A busca pela eficiência na cobrança fiscal

Mas o problema não está apenas na questão do aumento da dívida ativa. Há também que se considerar nesta equação o custo para a sua cobrança, que também aumenta ano a ano, gerando uma despesa elevada e em grande parte descabida.

Segundo o relatório anual Justiça em Números, publicado em 2021 pelo Conselho Nacional de Justiça (CNJ), no ano de 2020 o Judiciário como um todo custou aos cofres públicos R$ 100.067.753.052, finalizando aquele ano com 75,4 milhões de processos em tramitação.

Desse total de processos, 36% são ações de execução fiscal, processos judiciais que trazem um elevado índice de congestionamento.
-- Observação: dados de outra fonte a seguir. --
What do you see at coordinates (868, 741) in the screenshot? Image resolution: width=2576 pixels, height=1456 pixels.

Importante esclarecer que a “taxa de congestionamento” mede o percentual de processos que ficaram represados sem solução, comparativamente ao total tramitado no período de um ano. Quanto maior o índice, maior a dificuldade do tribunal em lidar com seu estoque de processos, afetando todos os demais processos judiciais.
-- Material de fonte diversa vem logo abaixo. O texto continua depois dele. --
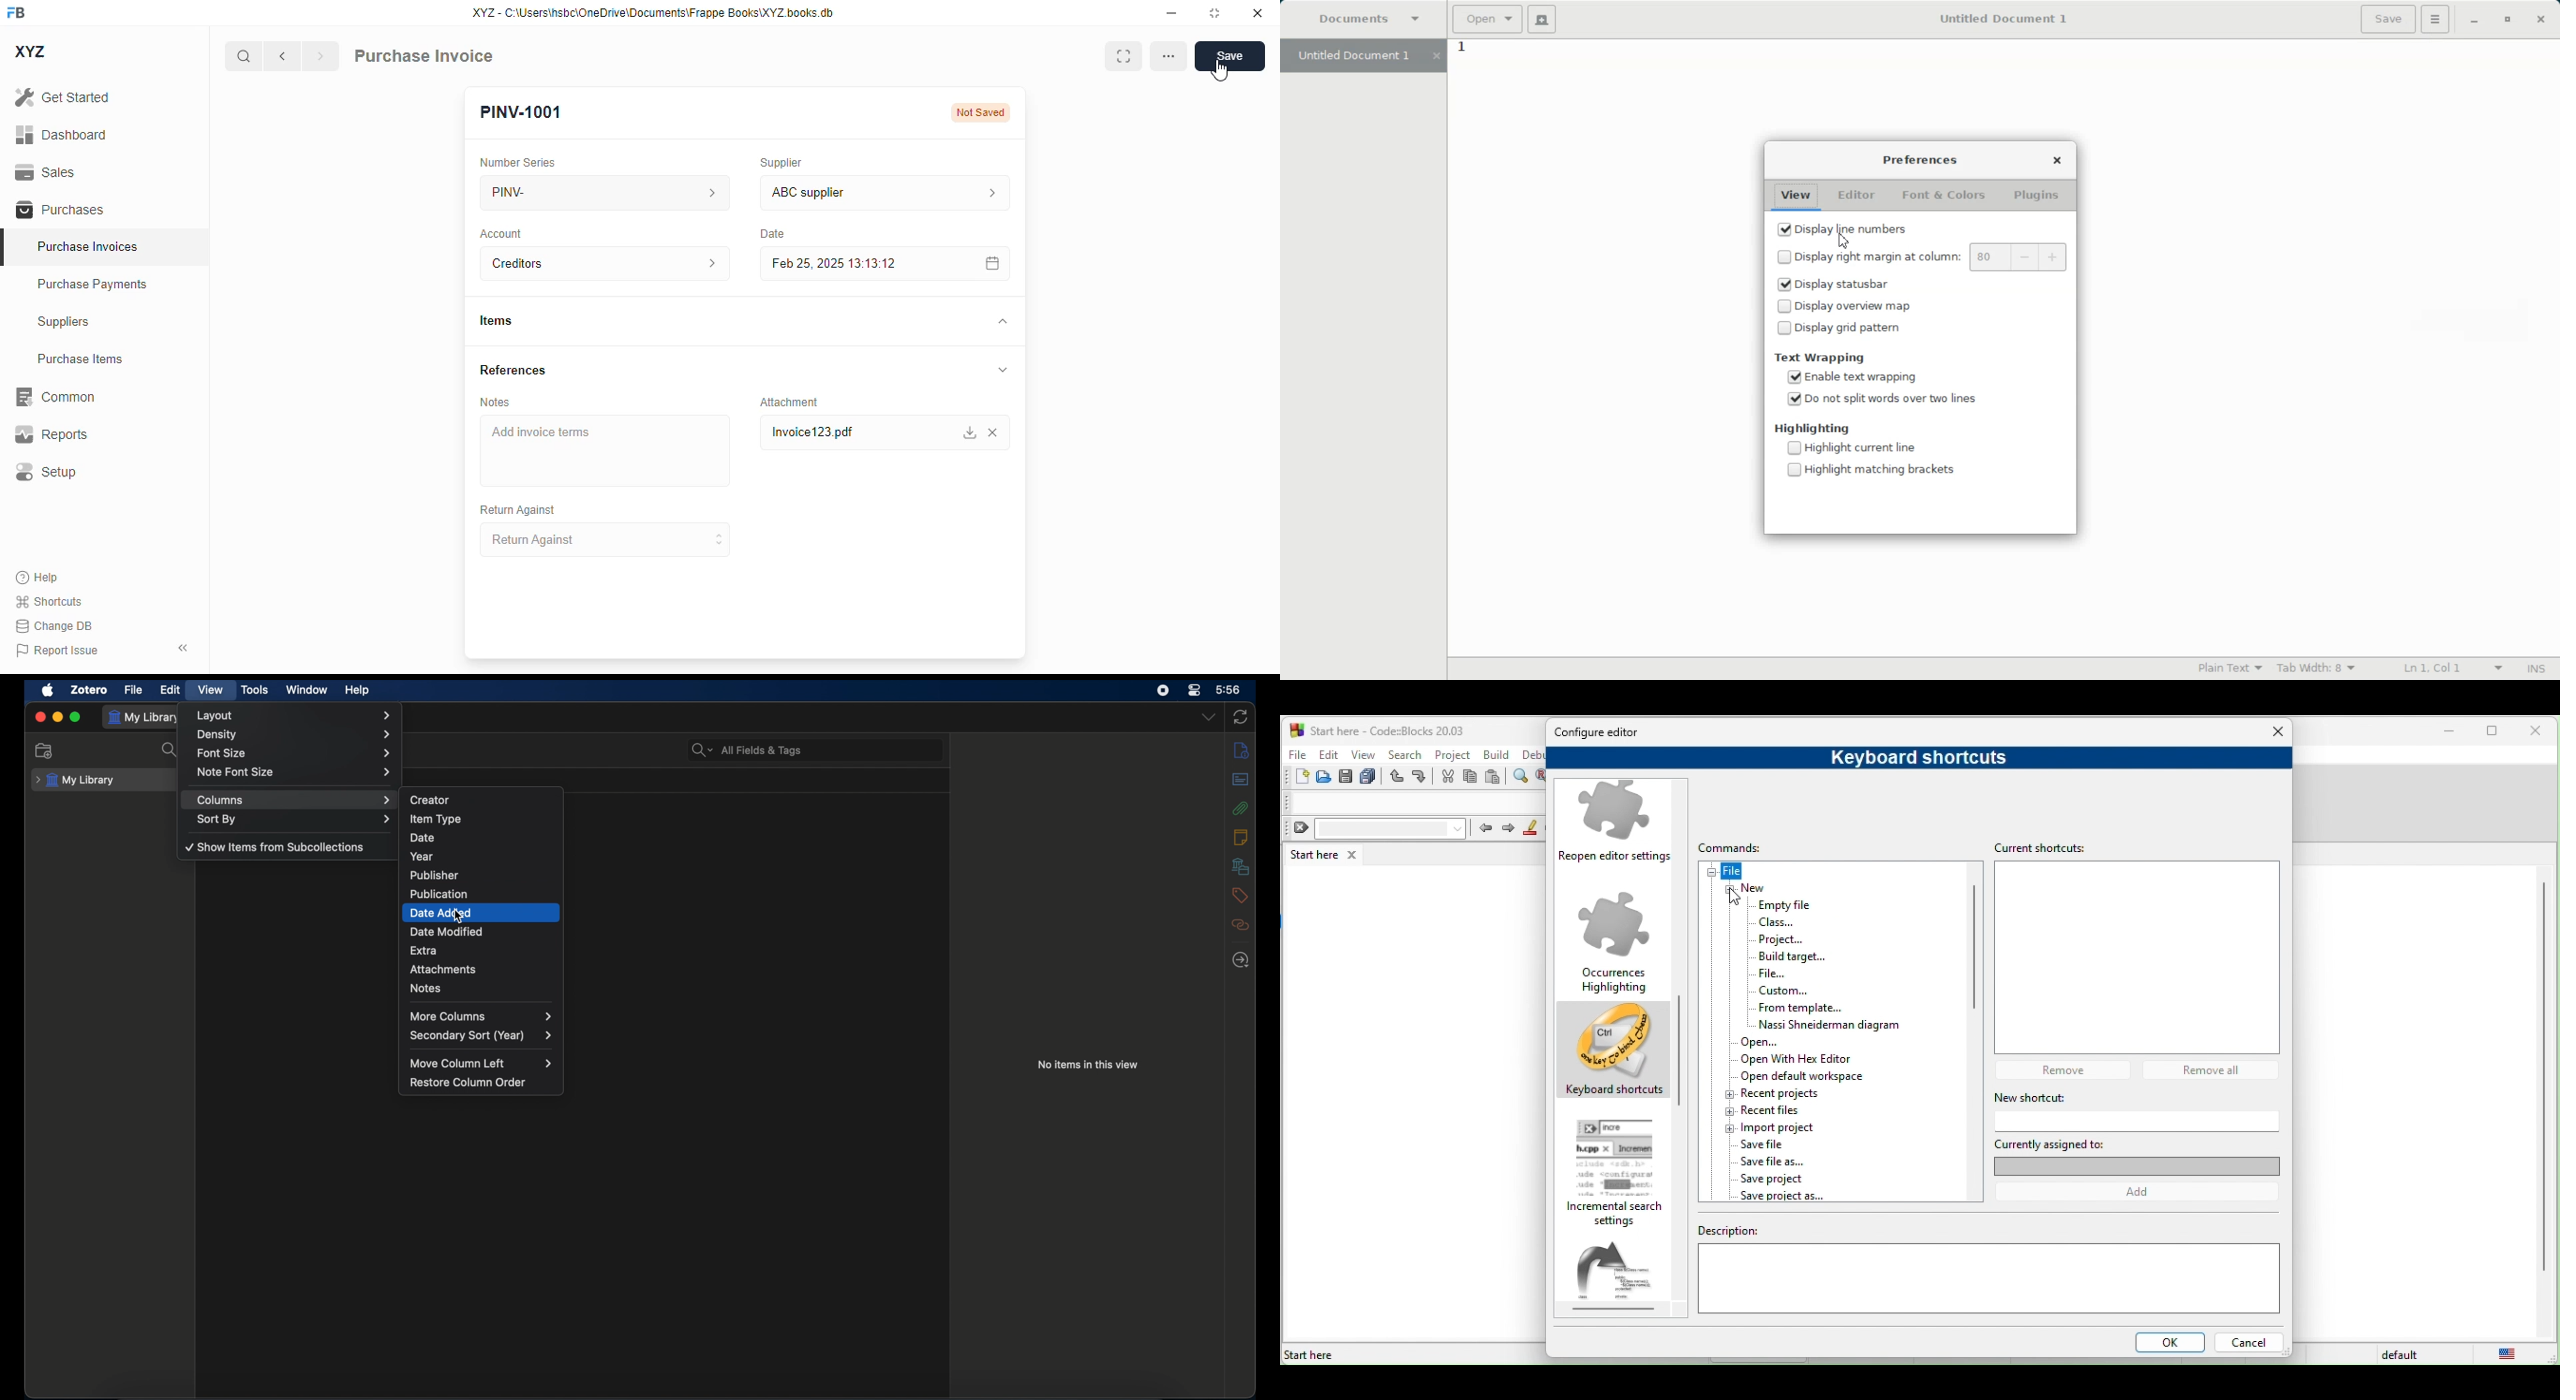 Image resolution: width=2576 pixels, height=1400 pixels. I want to click on occurrences highlighting, so click(1615, 941).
O referido relatório do CNJ indica as execuções fiscais como as principais responsáveis por essa taxa de congestionamento do Poder Judiciário, representando 36% do total de casos pendentes e congestionamento de 87% em 2020 (ao passo que a taxa de congestionamento geral é de 75%). Ou seja, de cada 100 processos de execução fiscal que tramitaram no ano de 2020, apenas 13 foram baixados.
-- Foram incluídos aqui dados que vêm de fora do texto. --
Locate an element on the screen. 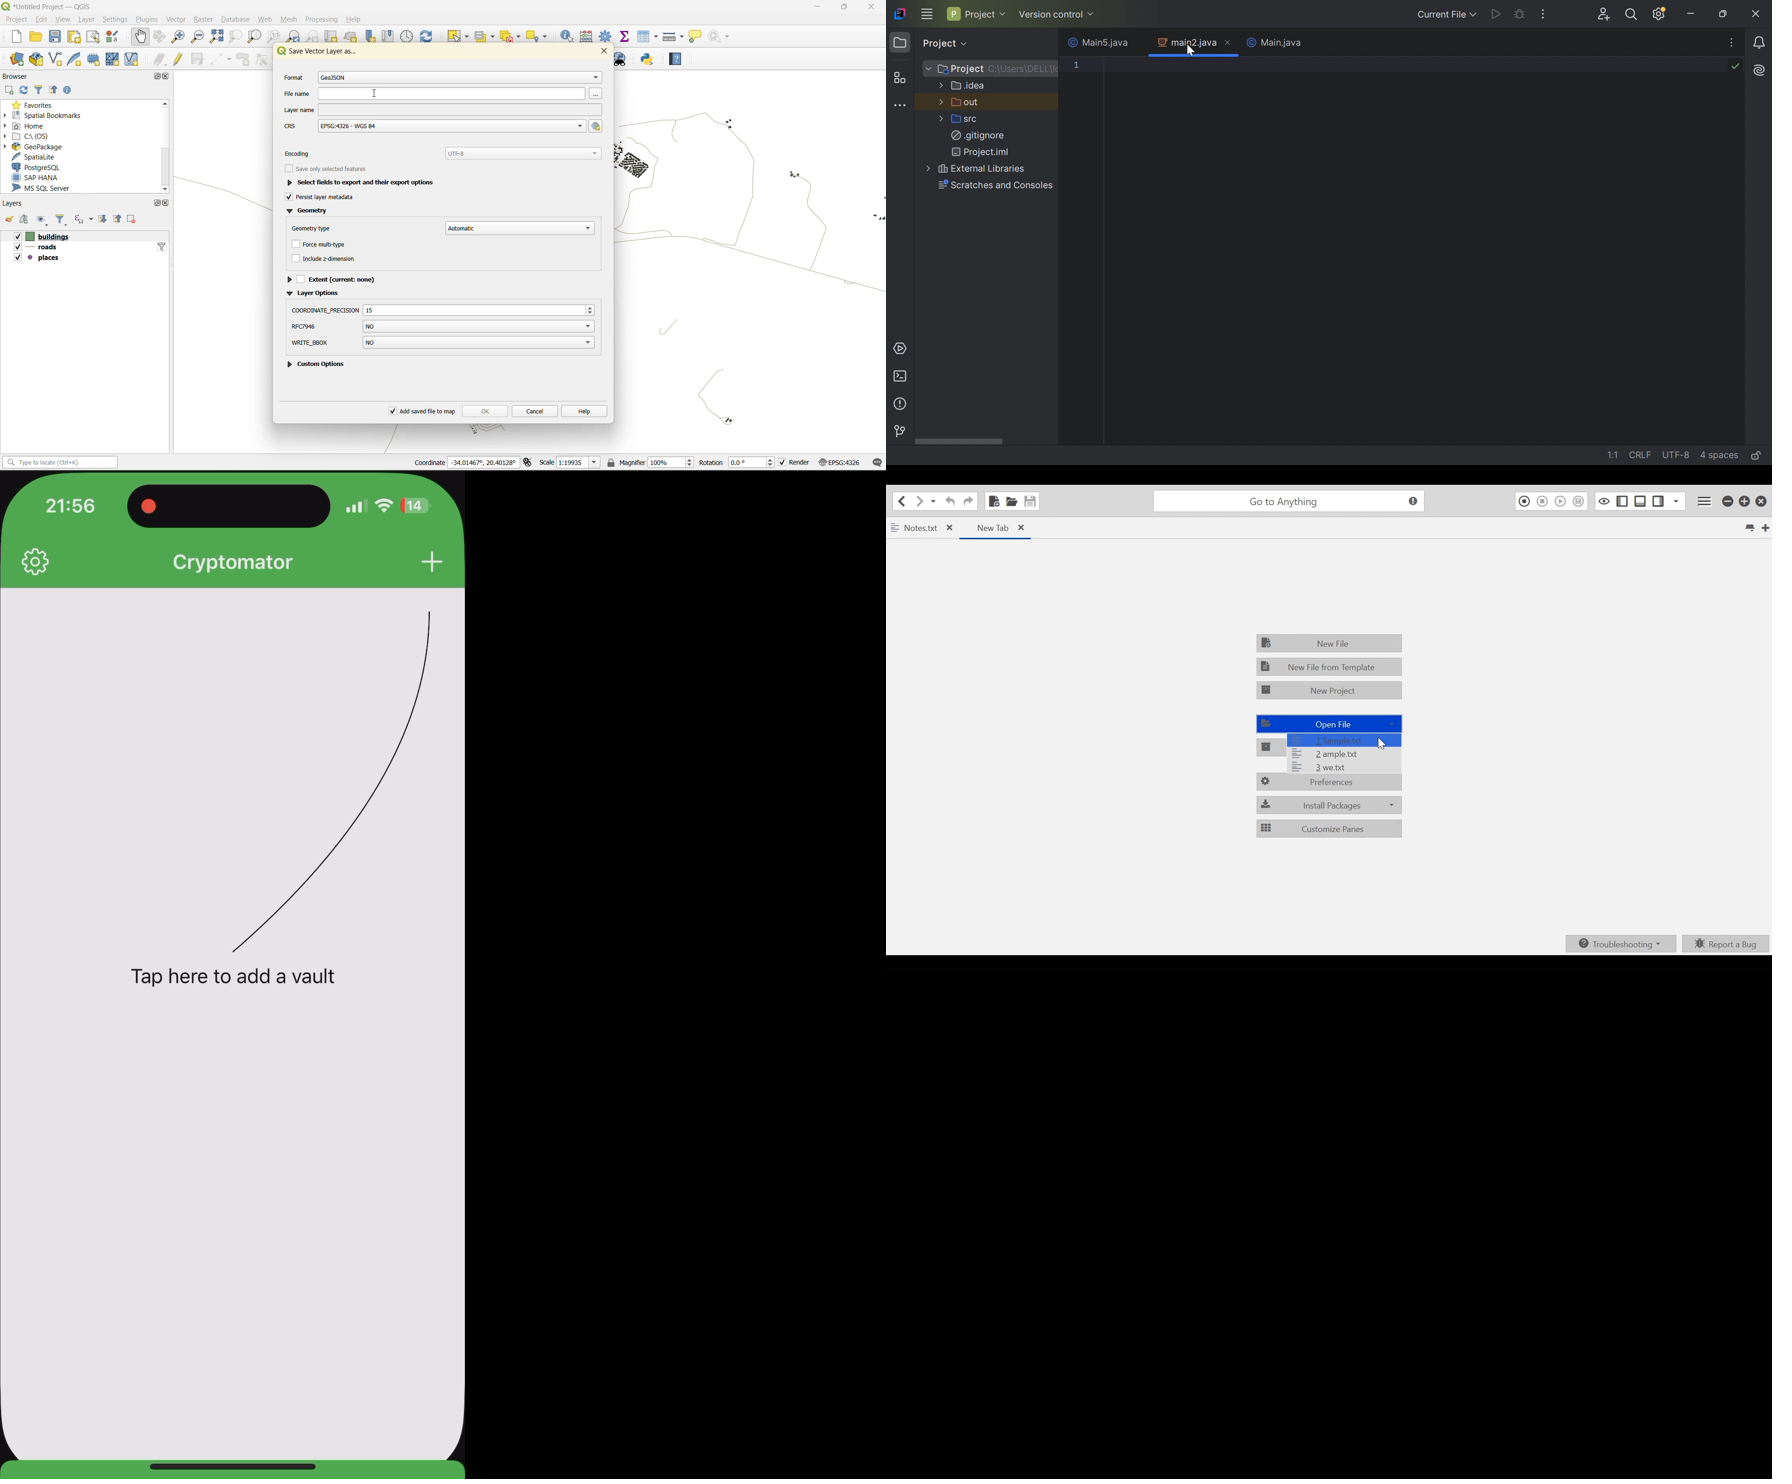 The width and height of the screenshot is (1792, 1484). cut is located at coordinates (332, 36).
Afirma o referido documento que, “historicamente as execuções fiscais têm sido apontadas como o principal fator de morosidade do Poder Judiciário” (pág. 175). Portanto, além das execuções fiscais serem lentas por natureza, afetam a velocidade e a qualidade de julgamento das demais ações judiciais de todas as naturezas em todas as esferas.

Identificou-se, também, que o tempo médio de tramitação do processo de execução fiscal baixado no Poder Judiciário é de 8 anos e 1 mês. Os tribunais da Justiça Federal apresentam os maiores tempos de tramitação dos processos de execução fiscal, em média 10 anos e 11 meses, enquanto a Justiça Estadual leva em média 7 anos e 10 meses para baixar um processo de execução fiscal, enquanto a Justiça do Trabalho 6 anos e 5 meses e a Justiça Eleitoral 5 anos e 11 meses.

Outros dados interessantes a serem considerados são: i) o maior impacto das execuções fiscais está na Justiça Estadual, que concentra 83% dos processos, respondendo a Justiça Federal por 17%; ii) a maior taxa de congestionamento de execução fiscal está na Justiça Federal (93%), seguida da Justiça Estadual (86%) e da Justiça do Trabalho (88%); iii) tramitam nos tribunais de Justiça de São Paulo e Rio de Janeiro mais de 55% do total de processos de execução fiscal.

Para os fins específicos desta nossa análise, outro dado interessante revelado pelo relatório “Justiça em Números” de 2021 foi que, em 2020, foram arrecadados em execuções fiscais R$ 40,2 bilhões (quase 1% da dívida ativa), dos quais R$ 34,9 bilhões (86,8%) são provenientes da Justiça Federal e R$ 5,1 bilhões (12,6%) são da Justiça Estadual.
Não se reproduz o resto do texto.